§ **WRITTEN EXERCISE**: Rewrite the lines starting at the top of the data entries and ending at the line containing "This screenshot has", swapping "Zoom out" for "Zoom in" and keeping everything else the same. Leave the pictures out.

[Data entries]
--*--

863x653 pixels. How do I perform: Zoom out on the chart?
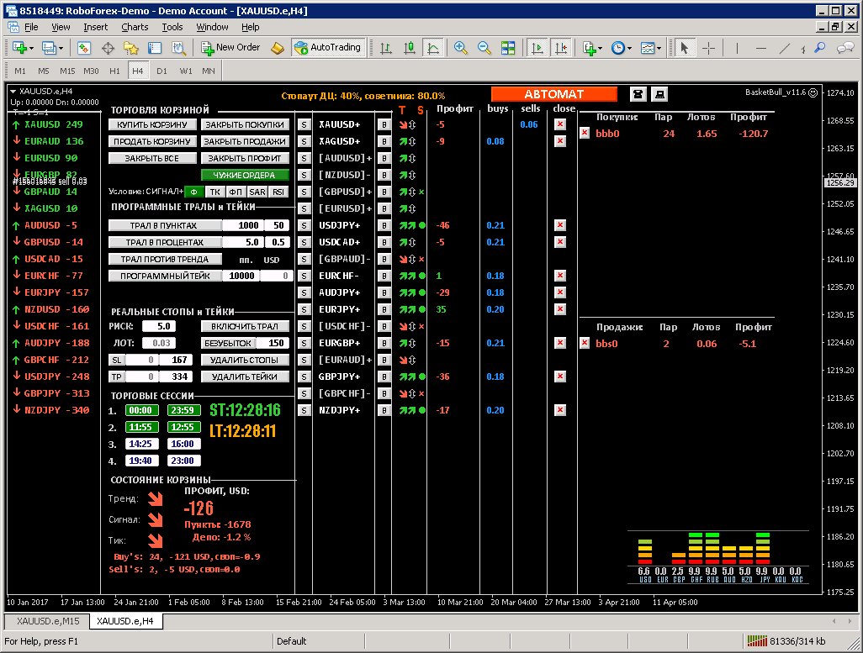click(483, 48)
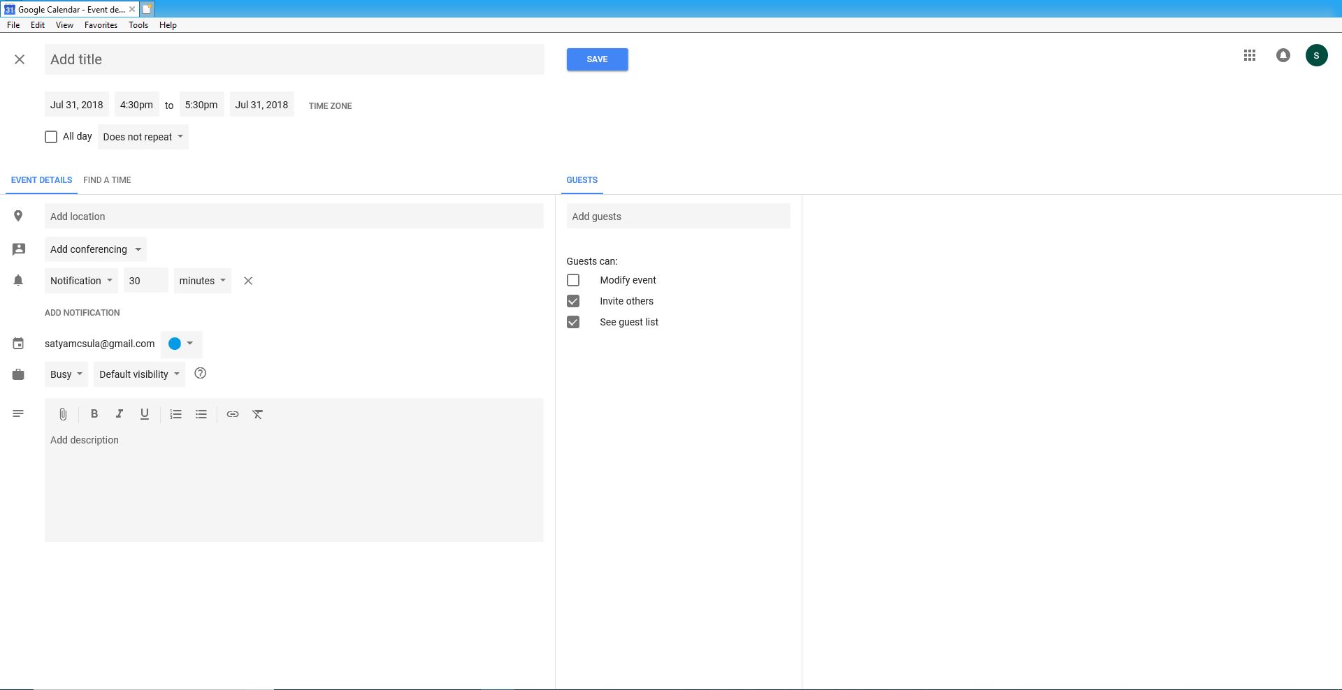
Task: Toggle italic formatting in description
Action: pos(120,414)
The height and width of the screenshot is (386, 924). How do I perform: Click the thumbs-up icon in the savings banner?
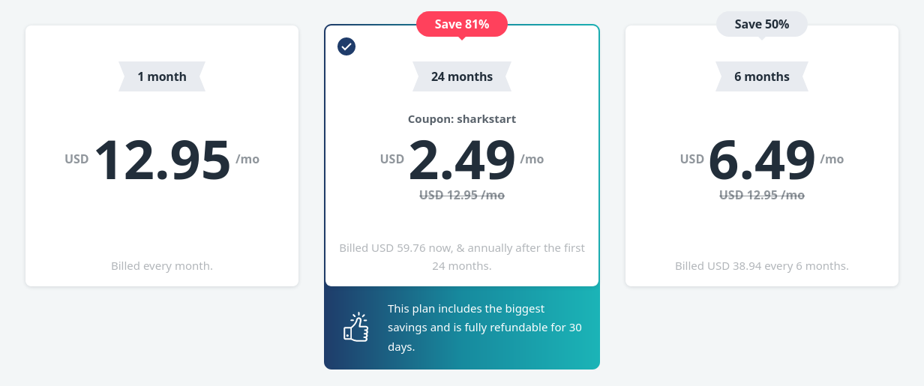pyautogui.click(x=356, y=328)
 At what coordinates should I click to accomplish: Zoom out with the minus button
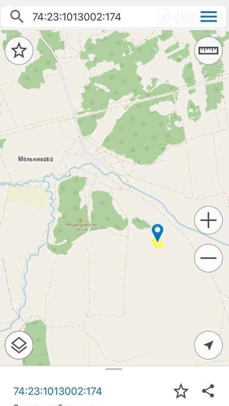click(x=208, y=258)
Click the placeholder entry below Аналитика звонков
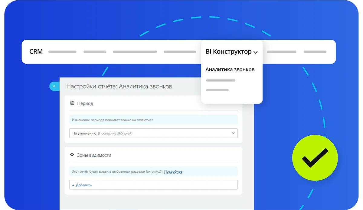This screenshot has height=210, width=363. [x=221, y=80]
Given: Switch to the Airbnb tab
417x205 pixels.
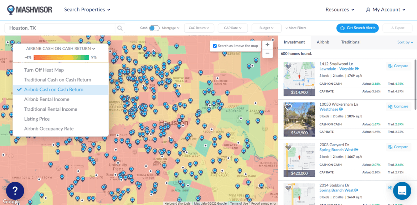Looking at the screenshot, I should pyautogui.click(x=323, y=42).
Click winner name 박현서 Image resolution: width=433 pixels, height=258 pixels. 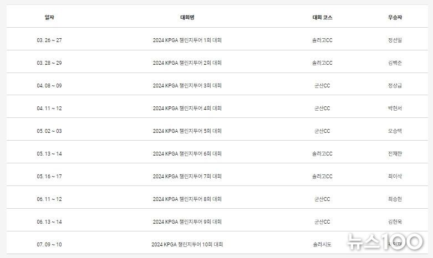(395, 109)
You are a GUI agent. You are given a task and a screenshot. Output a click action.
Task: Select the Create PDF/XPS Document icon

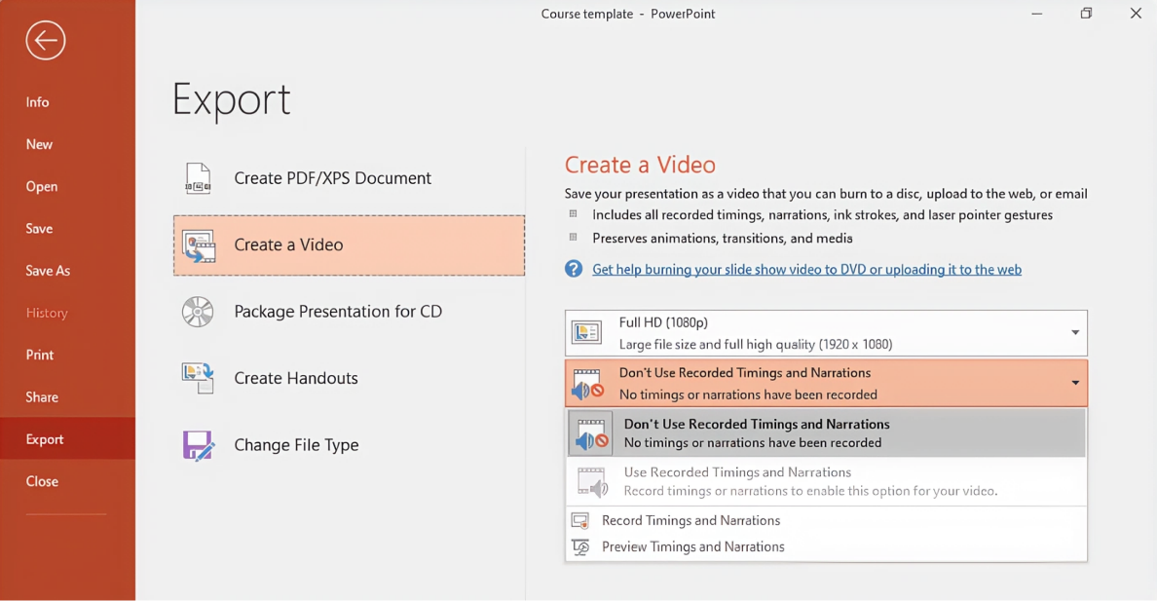[199, 178]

--*--

§ **RESULT FOR THIS TASK**:
863x653 pixels. How do I perform: Zoom in on the chart?
click(483, 48)
Task: Toggle italic formatting in description
Action: pos(120,414)
The height and width of the screenshot is (386, 924). How do I perform: Click the thumbs-up icon in the savings banner?
pyautogui.click(x=356, y=328)
 At what coordinates should I click to accomplish: Zoom in with the minus button
click(x=208, y=258)
Click the placeholder entry below Аналитика звонков
This screenshot has height=210, width=363. [x=221, y=80]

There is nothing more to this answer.